# Start of Provided data

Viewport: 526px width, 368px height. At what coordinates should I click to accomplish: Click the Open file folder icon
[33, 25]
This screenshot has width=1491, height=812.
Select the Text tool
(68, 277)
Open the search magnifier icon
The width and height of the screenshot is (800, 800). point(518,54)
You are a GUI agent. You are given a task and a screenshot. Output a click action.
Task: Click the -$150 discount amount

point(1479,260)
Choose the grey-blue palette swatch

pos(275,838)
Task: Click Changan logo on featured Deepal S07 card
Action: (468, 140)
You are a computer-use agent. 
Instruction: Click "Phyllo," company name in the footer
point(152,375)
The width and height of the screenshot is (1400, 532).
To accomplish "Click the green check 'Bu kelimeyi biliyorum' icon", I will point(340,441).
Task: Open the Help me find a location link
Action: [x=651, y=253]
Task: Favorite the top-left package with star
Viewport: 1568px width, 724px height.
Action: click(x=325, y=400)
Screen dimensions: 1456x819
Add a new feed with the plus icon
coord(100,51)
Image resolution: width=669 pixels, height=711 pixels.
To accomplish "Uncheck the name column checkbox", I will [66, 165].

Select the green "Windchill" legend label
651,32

# End of Provided data

*Your goal:*
Echo the lines of the records starting at the line that contains "This screenshot has width=1491, height=812." and ending at the line that contains "Action: [x=651, y=253]", with both of those lines included.

*Reply:*
This screenshot has width=1491, height=812.
Select the Text tool
(68, 277)
Open the search magnifier icon
The width and height of the screenshot is (800, 800). point(518,54)
You are a GUI agent. You are given a task and a screenshot. Output a click action.
Task: Click the -$150 discount amount

point(1479,260)
Choose the grey-blue palette swatch

pos(275,838)
Task: Click Changan logo on featured Deepal S07 card
Action: (468, 140)
You are a computer-use agent. 
Instruction: Click "Phyllo," company name in the footer
point(152,375)
The width and height of the screenshot is (1400, 532).
To accomplish "Click the green check 'Bu kelimeyi biliyorum' icon", I will point(340,441).
Task: Open the Help me find a location link
Action: [x=651, y=253]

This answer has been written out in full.